Memory Sharing with CXL: Hardware and Software Design Approaches
Sunita Jain, Nagaradhesh Yeleswarapu, Hasan Al Maruf, Rita Gupta
TL;DR
The paper addresses the challenge of memory sharing in CXL-enabled systems across generations, highlighting the limitations of traditional tightly coupled CPU-memory architectures and the potential of CXL to enable memory pooling and sharing. It surveys software-only approaches (dual-headed topology, a custom framework, and OpenSHMEM-based PGAS) and hardware-assisted methods (dual-headed CXL Type-3 devices with hardware atomics and BI coherence), and discusses a hybrid snoop-filter strategy to balance precision and performance. It also analyzes trade-offs in sharing granularity and security, proposing hardware-assisted isolation and selective, region-based coherence to manage overhead and security risks. The work argues that combining software and hardware design is essential to unlock rack-scale memory sharing and near-data processing capabilities enabled by CXL 3.0, paving the way for Global Integrated Memory and memory-disaggregated architectures.
Abstract
Compute Express Link (CXL) is a rapidly emerging coherent interconnect standard that provides opportunities for memory pooling and sharing.

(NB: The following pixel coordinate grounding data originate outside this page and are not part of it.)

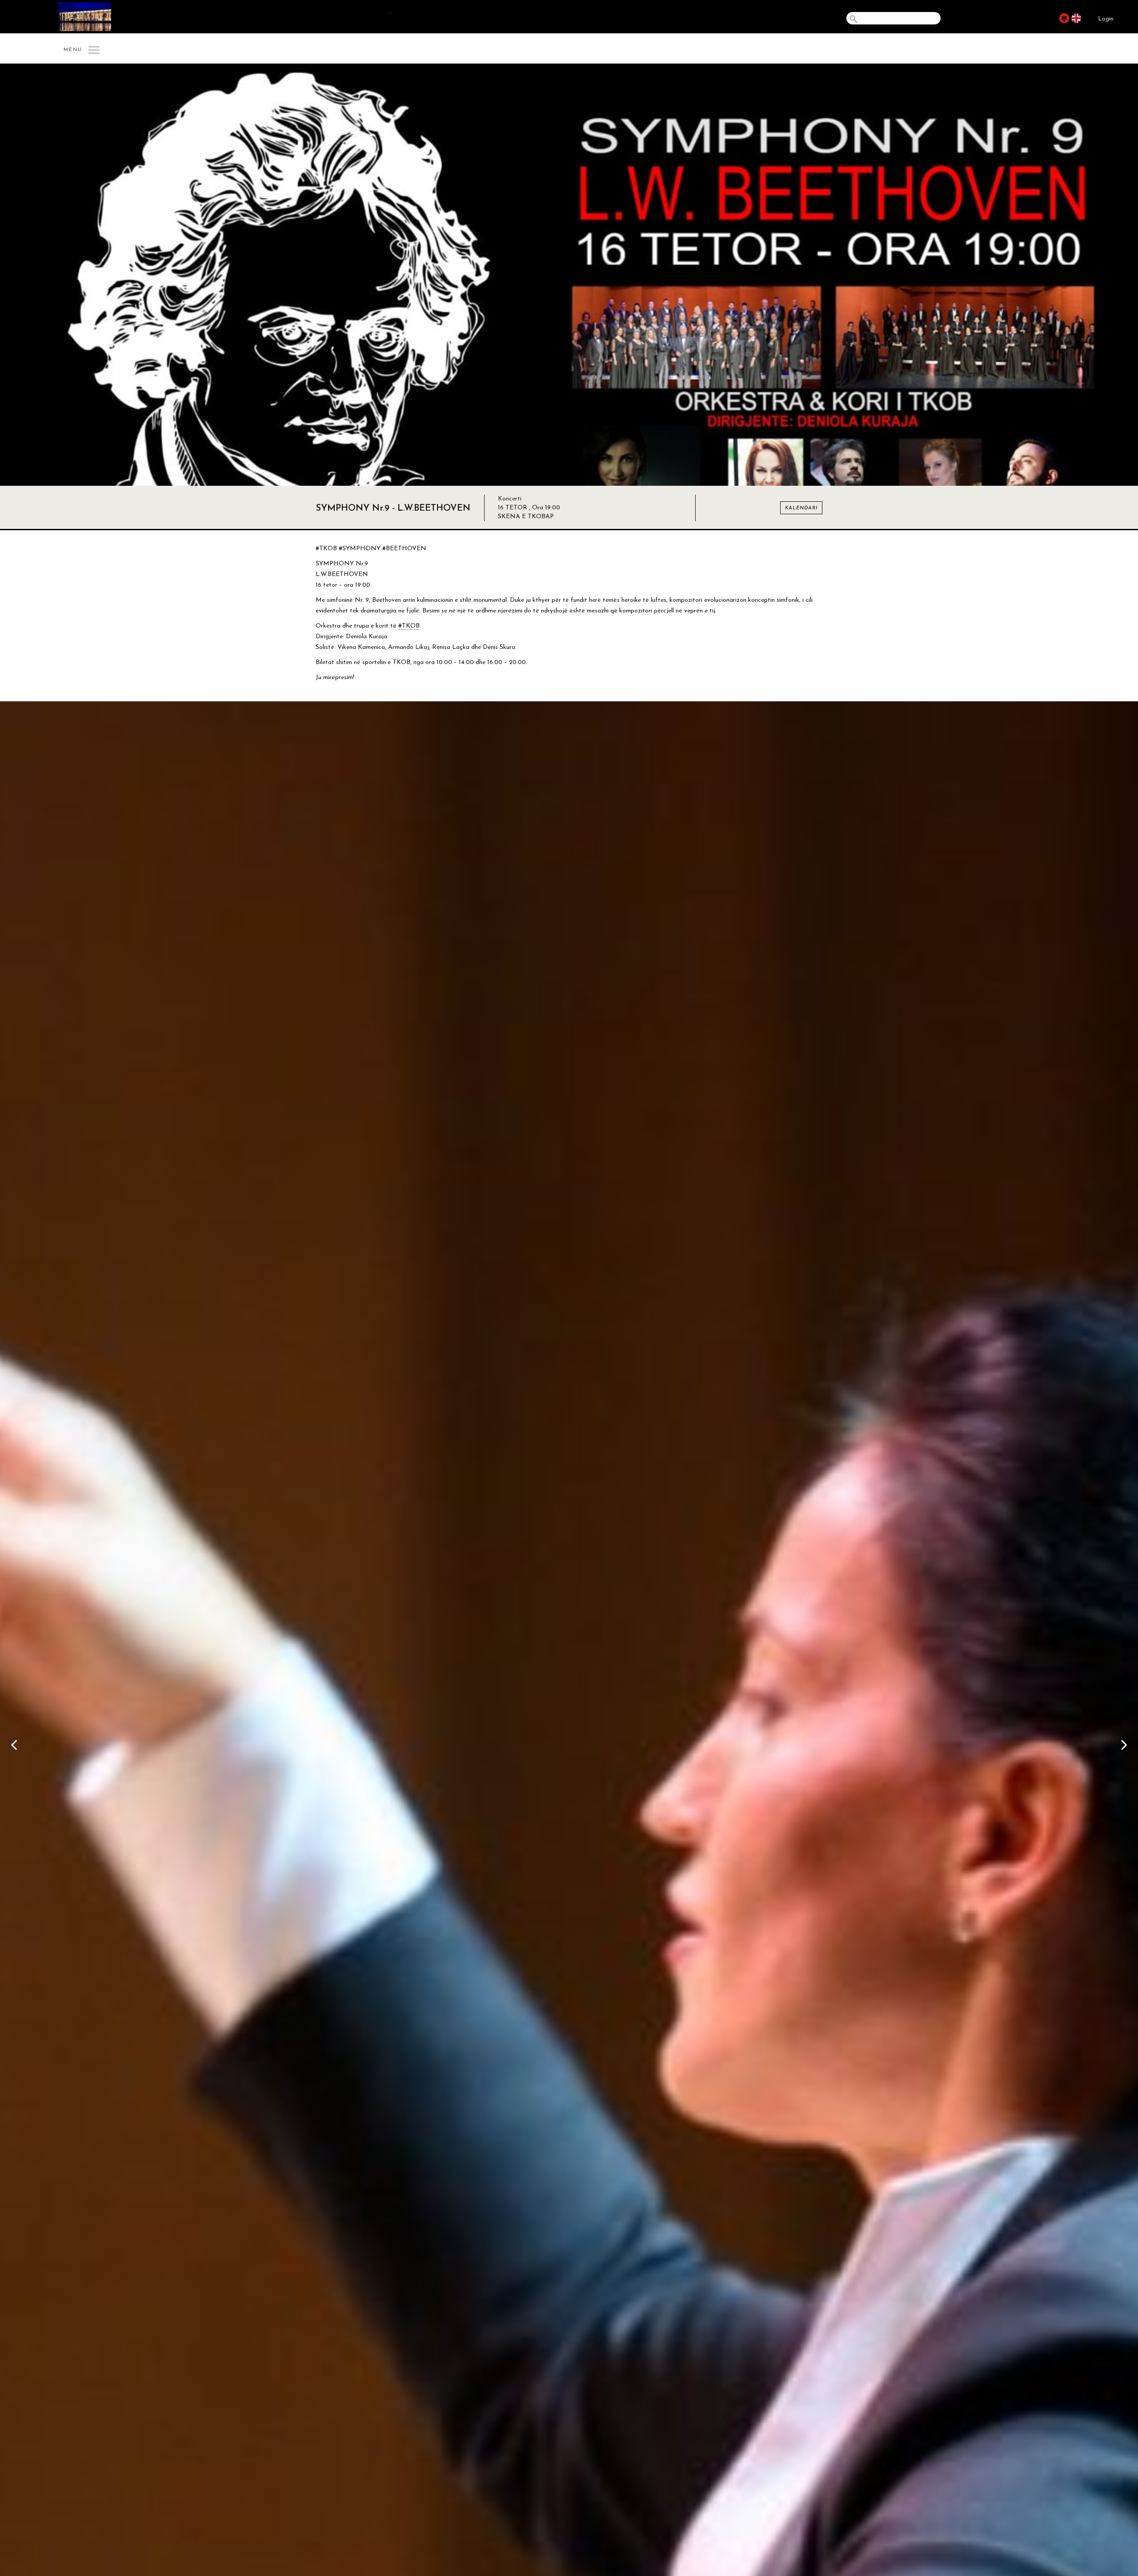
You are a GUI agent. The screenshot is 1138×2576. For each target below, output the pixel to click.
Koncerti (509, 499)
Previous (11, 1743)
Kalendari (801, 508)
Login (1106, 19)
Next (1127, 1743)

Memory sharing is a well-established software feature that improves memory utilization by avoiding unnecessary data movement. In this paper, we discuss multiple approaches to enable memory sharing with different generations of CXL protocol (i.e., CXL 2.0 and CXL 3.0) considering the challenges with each of the architectures from the device hardware and software viewpoint.